───── Document extract

LOCKPORT – The last patients of the Niagara County Health Department’s home-care programs for senior citizens will be transferred to the Catholic Health System by Dec. 29.
Public Health Director Daniel J. Stapleton told the Board of Health on Thursday that the last patient in the Certified Home Health Aide program is due to be switched Friday to the Catholic system’s McAuley Seton program.
As of Monday, there were 53 patients still receiving services from the county’s Long-Term Home Health Care program. Stapleton said all will come under Catholic auspices by Dec. 29, with 17 to make the transition next week.
Patients don’t have to stay with McAuley Seton, however. They are free to make their own arrangements with another provider.
The County Legislature sold the non-mandated programs to Catholic Health in February for $2.65 million. The state Health Department approved the deal in October.
Many of the Health Department’s nurses left in advance of the changeover, but six positions were still around long enough to be eliminated in County Manager Jeffrey M. Glatz’s proposed 2013 budget, which the Legislature is to vote upon Dec. 18.
In other matters at its meeting, the Board of Health fined the Rite Aid drugstore in Ransomville $850 for selling cigarettes to a minor.

──────────
───── Provided data

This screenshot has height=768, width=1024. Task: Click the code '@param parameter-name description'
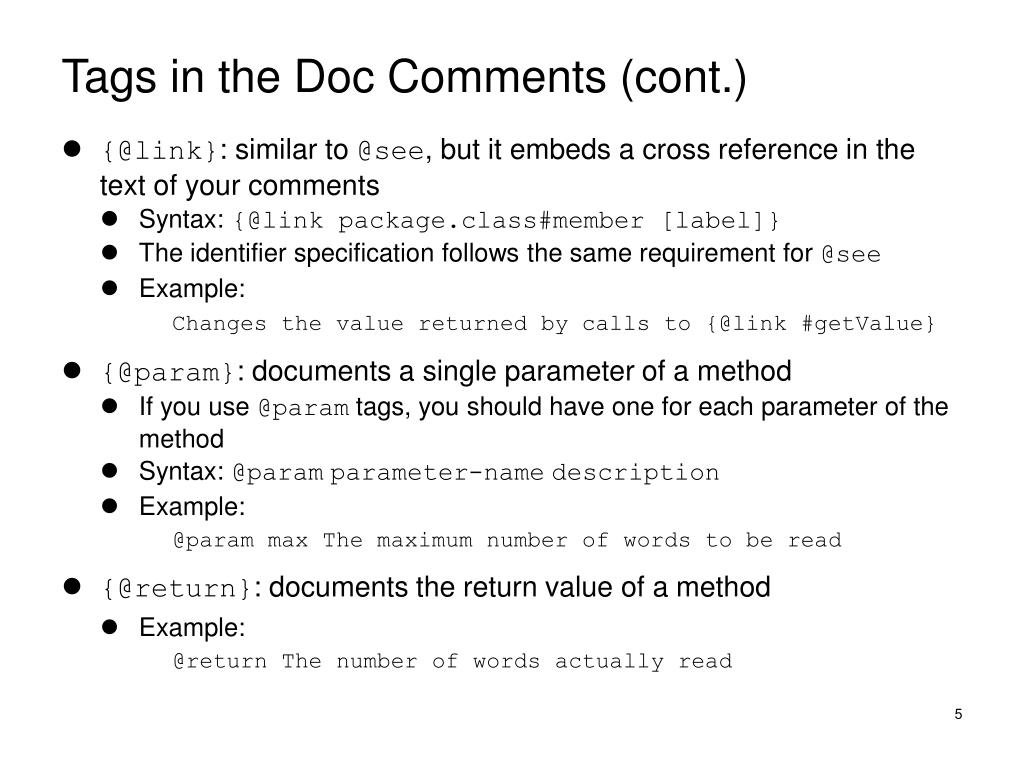click(x=475, y=473)
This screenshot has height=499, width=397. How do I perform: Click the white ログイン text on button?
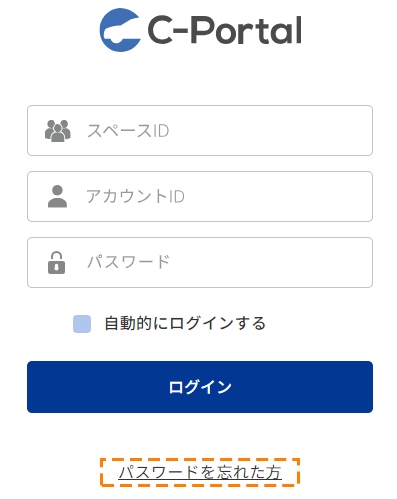pyautogui.click(x=200, y=387)
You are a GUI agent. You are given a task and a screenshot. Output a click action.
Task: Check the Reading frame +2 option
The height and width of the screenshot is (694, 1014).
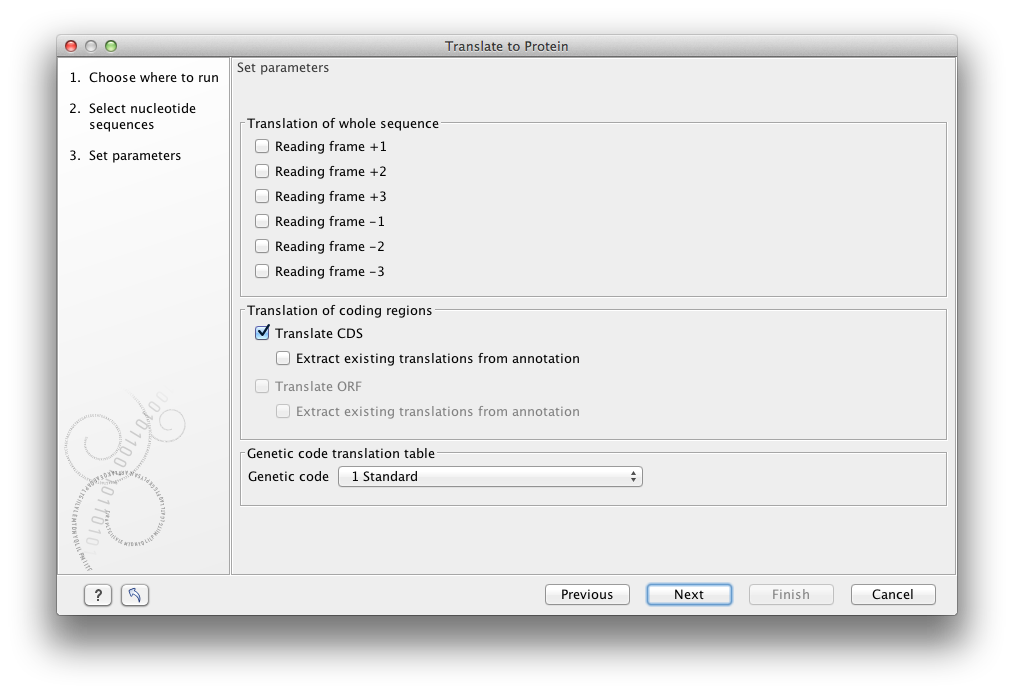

──────────

> [What to work on]
1. In the article on the county home-care transfer, transcribe the passage that begins at the words "LOCKPORT – The" and stops after the words "transition next week.".
2. Based on the article on the county home-care transfer, answer yes or no to each statement below and quote the words from the article that decide it.
(a) The County Legislature sold the home-care programs to Catholic Health for $2.65 million.
(b) Patients are required to stay with McAuley Seton.
(c) The state Health Department approved the deal in February.

> [Answers]
1.
LOCKPORT – The last patients of the Niagara County Health Department’s home-care programs for senior citizens will be transferred to the Catholic Health System by Dec. 29.
Public Health Director Daniel J. Stapleton told the Board of Health on Thursday that the last patient in the Certified Home Health Aide program is due to be switched Friday to the Catholic system’s McAuley Seton program.
As of Monday, there were 53 patients still receiving services from the county’s Long-Term Home Health Care program. Stapleton said all will come under Catholic auspices by Dec. 29, with 17 to make the transition next week.

2.
(a) Yes: "The County Legislature sold the non-mandated programs to Catholic Health in February for $2.65 million."
(b) No: "Patients don’t have to stay with McAuley Seton, however."
(c) No: "The state Health Department approved the deal in October."